The amount that is paid each month for PMI is dependent on the loan to value (loan amount divided by sales price) and your credit score. Keep in mind, there is a big difference between Conventional and FHA loans because FHA always require PMI on the loan, allows lower credit scores compared to conventional mortgages, and is easier to qualify for. Conventional loans allow slightly lower down payments.
The good news is, there are ways to build your home equity and ditch PMI on a conventional loan.
According to Freddie Mac, a borrower typically pays between $30 and $70 per month in PMI for every $100,000 of loan principal. The amount that you owe is dependent on your credit score, mortgage and loan term, and the amount of your down payment.
Once you reach 20% equity in the property or own 80% of the value of the home, then you can reach out to the servicer and request the PMI to be dropped.
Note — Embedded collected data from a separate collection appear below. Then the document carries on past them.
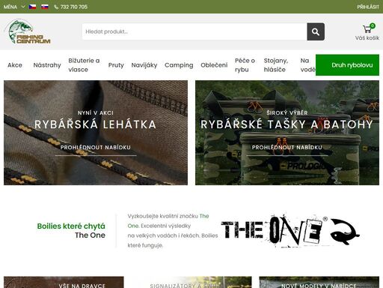Open the Akce category link
This screenshot has width=383, height=288.
pyautogui.click(x=15, y=65)
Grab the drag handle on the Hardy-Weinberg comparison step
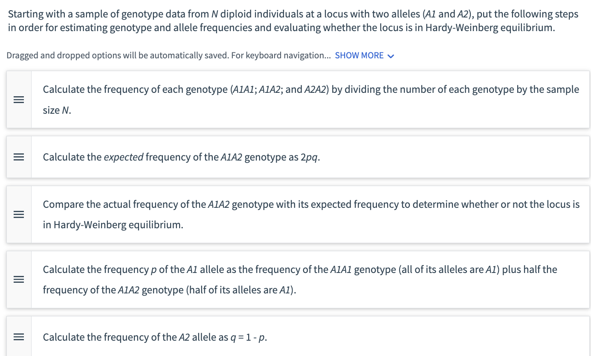591x356 pixels. coord(19,214)
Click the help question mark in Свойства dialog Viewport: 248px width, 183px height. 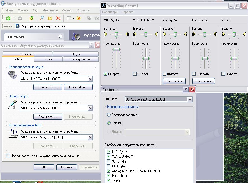coord(186,90)
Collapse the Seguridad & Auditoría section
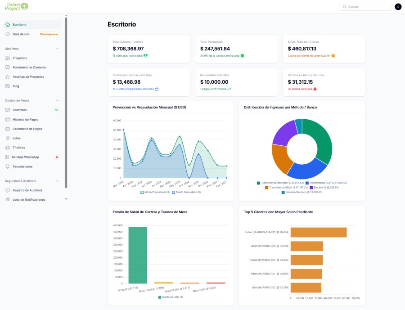405x310 pixels. pos(57,181)
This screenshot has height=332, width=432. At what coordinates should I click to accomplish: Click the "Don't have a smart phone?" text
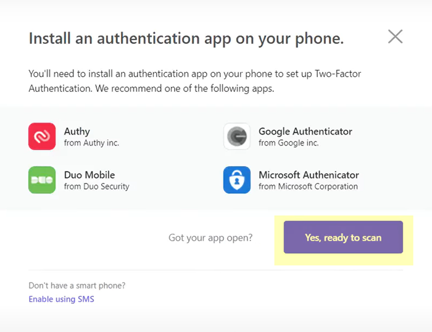pos(77,286)
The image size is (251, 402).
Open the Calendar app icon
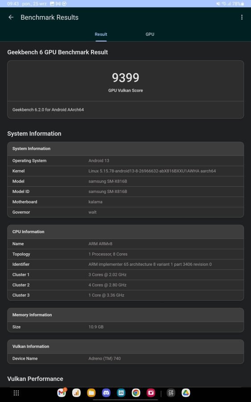[121, 393]
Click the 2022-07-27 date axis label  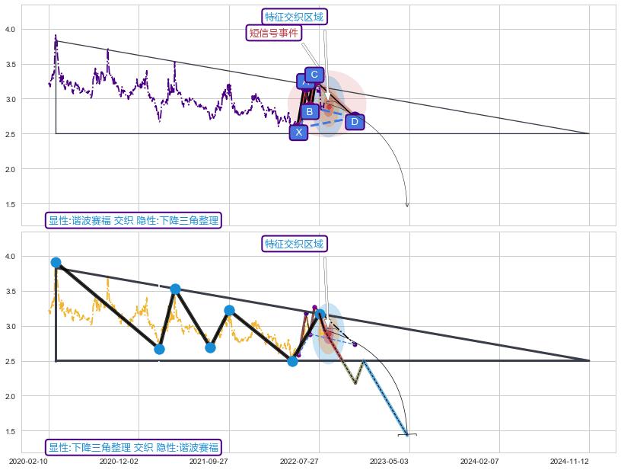pyautogui.click(x=299, y=461)
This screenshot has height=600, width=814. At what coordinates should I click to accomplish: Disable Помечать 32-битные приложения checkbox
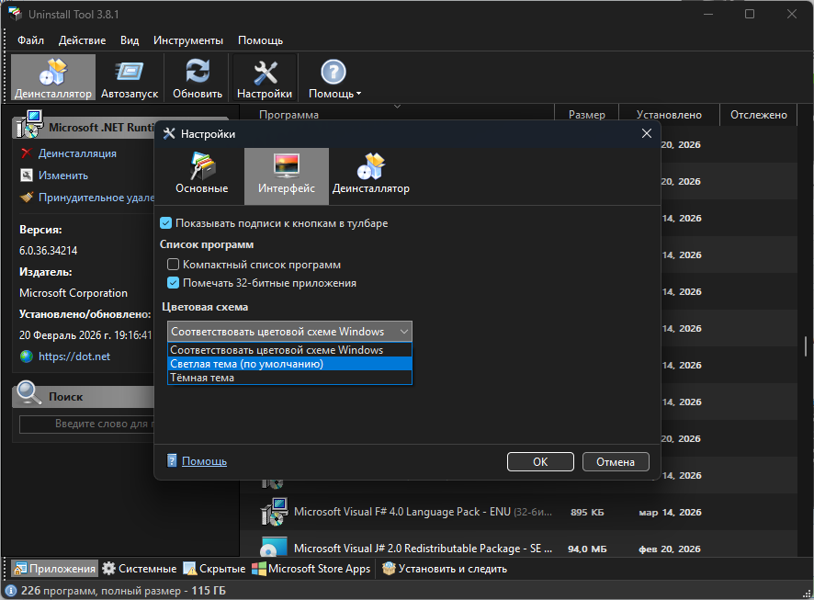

If you don’t reach out, the servicer will automatically drop it at 22% equity or 78% of the value of the home.
So, how can you build your equity?
You have two options, either you pay down your home loan balance or increase your home value. So you would either pay down the balance, either through your regular payments or via extra payments, to reach the equity mark or call the servicer to get an appraiser out to your house to appraise the property. If the appraisal on the property goes higher than 80% of the new value, then the mortgage insurance will be dropped.
In situations like this, it’s always important to weigh the pros and cons. Our team at Georgia Platinum Mortgage can help you determine the different down payment options available and determine what makes the most sense for you. Contact us today!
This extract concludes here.